En France c’est compliqué de s’en prendre à un auteur célèbre, et pourtant c’est un sport national, du Hussard sur le toi à Ne touchez pas à la Hache de Rivette.

Je nous soupçonne parfois, nous français, de nous dire que Balzac fait le bouleau, et que la force de ces grandes histoires suffit. Les scénaristes français auraient définitivement pu employer cette heure vingt cinq à autre chose.

samedi 10 mai 2008

Bienvenue chez les Cht'is, de Dany Boon


L'alcool, ça crée des liens (proverbe thaïlandais) --

Il fallait être obtu pour ne pas aller voir un film plébiscité par les français, même qu’il y en a qui n’étaient pas allé au cinéma depuis la Grande Vadrouille qui sont retournés au cinéma (ça a du leur faire un choc l’augmentation du prix de la place).

Bienvenue chez les Ch’tis est une galerie de personnages médiocres et un plaidoyer pour la médiocrité comme norme, sous couvert de bons sentiments.

Infamie qui fait que les gens du Sud sont des bouffeurs de bouillabaisse pleins de préjugés, corrompus et tire-au-flanc. Infamie des bons sentiments aussi (sans doute ce qui est le plus agaçant) où l’on apprend que les gens du nord sont comme les préjugés le laissaient augurer : alcooliques, limités intellectuellement (le choix d'un deschiens dans un rôle de deschiens), qu’ils ont pour occupation : manger, boire et aller au foot. Mais comme ils ont un bon fond et qu’ils sont plus accueillants que ne le veut la légende, on leur pardonne.

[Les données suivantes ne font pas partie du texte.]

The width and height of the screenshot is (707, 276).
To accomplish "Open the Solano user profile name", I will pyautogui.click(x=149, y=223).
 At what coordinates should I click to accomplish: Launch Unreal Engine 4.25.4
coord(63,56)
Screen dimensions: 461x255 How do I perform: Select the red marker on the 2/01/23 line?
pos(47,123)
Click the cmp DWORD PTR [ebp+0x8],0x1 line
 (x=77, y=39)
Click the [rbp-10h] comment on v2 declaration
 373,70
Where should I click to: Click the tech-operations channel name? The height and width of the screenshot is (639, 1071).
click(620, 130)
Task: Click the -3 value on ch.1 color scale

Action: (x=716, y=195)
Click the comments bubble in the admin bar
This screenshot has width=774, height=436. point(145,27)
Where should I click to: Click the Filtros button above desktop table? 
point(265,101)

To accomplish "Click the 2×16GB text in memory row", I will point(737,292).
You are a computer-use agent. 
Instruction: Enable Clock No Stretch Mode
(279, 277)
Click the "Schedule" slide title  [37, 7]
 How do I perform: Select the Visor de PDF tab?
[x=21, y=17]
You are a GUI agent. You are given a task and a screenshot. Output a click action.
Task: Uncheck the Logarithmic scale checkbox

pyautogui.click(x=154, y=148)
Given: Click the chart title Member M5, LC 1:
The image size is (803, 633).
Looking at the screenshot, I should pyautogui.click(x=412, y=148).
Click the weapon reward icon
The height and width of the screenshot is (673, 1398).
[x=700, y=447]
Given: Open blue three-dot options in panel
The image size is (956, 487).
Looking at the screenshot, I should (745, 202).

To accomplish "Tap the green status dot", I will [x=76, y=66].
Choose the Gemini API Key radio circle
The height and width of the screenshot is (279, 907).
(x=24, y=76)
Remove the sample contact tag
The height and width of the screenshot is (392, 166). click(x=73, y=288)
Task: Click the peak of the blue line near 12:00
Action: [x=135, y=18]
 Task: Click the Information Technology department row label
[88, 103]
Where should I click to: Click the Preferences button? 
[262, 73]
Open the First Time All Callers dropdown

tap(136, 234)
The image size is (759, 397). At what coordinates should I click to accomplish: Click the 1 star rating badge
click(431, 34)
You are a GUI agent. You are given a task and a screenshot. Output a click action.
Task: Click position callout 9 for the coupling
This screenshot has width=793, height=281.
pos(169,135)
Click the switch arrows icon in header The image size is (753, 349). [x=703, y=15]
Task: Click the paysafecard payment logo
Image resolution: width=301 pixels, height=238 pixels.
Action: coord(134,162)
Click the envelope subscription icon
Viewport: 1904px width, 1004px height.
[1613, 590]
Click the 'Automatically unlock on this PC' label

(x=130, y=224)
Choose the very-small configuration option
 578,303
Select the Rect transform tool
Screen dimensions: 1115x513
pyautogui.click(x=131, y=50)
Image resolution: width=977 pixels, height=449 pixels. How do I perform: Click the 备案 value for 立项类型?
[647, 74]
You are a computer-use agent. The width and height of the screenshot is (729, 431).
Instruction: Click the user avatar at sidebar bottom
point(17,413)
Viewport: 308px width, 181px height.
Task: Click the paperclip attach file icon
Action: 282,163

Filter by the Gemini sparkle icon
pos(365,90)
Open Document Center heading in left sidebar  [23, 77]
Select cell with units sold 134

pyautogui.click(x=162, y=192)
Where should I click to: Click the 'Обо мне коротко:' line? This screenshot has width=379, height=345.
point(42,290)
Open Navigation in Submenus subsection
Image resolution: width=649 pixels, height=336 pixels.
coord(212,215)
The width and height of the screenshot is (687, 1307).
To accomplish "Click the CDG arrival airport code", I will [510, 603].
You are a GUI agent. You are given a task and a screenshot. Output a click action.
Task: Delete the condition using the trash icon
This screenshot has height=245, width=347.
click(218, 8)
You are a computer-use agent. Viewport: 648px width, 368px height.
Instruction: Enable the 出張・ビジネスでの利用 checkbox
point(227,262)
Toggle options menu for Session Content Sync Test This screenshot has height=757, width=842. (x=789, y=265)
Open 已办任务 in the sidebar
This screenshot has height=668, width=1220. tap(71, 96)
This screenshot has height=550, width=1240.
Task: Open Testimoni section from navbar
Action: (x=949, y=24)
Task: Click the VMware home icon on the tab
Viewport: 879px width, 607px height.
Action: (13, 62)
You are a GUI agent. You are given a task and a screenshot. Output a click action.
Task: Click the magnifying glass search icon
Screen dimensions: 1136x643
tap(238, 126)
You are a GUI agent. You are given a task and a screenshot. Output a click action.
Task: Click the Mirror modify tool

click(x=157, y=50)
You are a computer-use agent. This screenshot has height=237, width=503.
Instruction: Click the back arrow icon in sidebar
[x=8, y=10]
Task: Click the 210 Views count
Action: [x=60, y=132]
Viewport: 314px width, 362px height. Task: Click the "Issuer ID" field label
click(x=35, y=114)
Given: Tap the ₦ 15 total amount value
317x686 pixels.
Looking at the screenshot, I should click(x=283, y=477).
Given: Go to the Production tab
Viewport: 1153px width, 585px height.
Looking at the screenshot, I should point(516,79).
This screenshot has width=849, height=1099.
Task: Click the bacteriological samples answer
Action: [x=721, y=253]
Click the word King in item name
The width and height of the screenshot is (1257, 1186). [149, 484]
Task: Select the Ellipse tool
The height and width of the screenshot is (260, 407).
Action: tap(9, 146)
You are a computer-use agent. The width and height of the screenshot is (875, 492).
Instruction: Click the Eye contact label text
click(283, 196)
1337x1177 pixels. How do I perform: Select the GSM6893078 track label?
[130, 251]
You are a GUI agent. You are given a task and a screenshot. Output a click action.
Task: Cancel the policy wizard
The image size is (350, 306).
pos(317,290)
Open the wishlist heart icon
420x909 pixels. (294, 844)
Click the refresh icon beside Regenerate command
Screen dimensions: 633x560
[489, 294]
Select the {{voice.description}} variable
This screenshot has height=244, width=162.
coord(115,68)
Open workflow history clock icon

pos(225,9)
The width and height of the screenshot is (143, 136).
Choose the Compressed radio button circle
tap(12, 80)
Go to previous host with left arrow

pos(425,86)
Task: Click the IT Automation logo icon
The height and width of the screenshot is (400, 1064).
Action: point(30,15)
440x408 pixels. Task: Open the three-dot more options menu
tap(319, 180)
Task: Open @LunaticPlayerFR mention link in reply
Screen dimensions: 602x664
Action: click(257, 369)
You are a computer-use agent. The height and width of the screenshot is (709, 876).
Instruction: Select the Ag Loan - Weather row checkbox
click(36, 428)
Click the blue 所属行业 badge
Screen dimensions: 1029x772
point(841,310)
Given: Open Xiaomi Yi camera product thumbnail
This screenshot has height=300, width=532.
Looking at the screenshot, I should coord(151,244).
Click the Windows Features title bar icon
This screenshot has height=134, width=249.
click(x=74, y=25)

Je pourrais lister des paragraphes de choses déplaisantes dans ce film. D’abord ce n’est pas drôle, ensuite c’est mal joué (mention à Zoé Felix et à sa diction qui fait passer le Miel et les Abeilles pour une générale à la Comédie Française). Et puis c’est bizarrement filmé. Les visages souvent cadrés en contre-plongée en gros plan, ou de trois quart, ça rend les gens laids et asymétriques là ou on est censé toucher la beauté populaire. C'est plus la cour des Miracles que la peinture flamande...

Il y a aussi des choses choquantes en plus d’être déplaisantes. Là encore quelques exemples seulement. Le postier a le droit d'être bourré au travail car il a des problèmes de cœurs, le pauvre. Kad Mérad et consorts de la poste, entre corruption, dessous de table et bêtise crasse. Dany Boon-Casimodo, emblème de la France simplette et fière d’elle, s’en donne à cœur joie.
Bref ce n’est pas un bon film divertissant, et c’est un éloge malsain d’une France d’en bas paresseuse, recroquevillée sur son nombril régional, crispée à crever et successible à l’excès dès qu’on touche à son chez soi régional (dans le nord de carte postale, rien ne nous sera épargné, même pas les chars à voile).

Horriblement déprimant.

mercredi 7 mai 2008

L'Arroseur Arrosé

Voici la pub Dove "On Slaught", encore un déballage sur la beauté intérieure et les méchants médias et publicitaires...plébiscitée par beaucoups de gens (ceux qui ont des enfants notamment)...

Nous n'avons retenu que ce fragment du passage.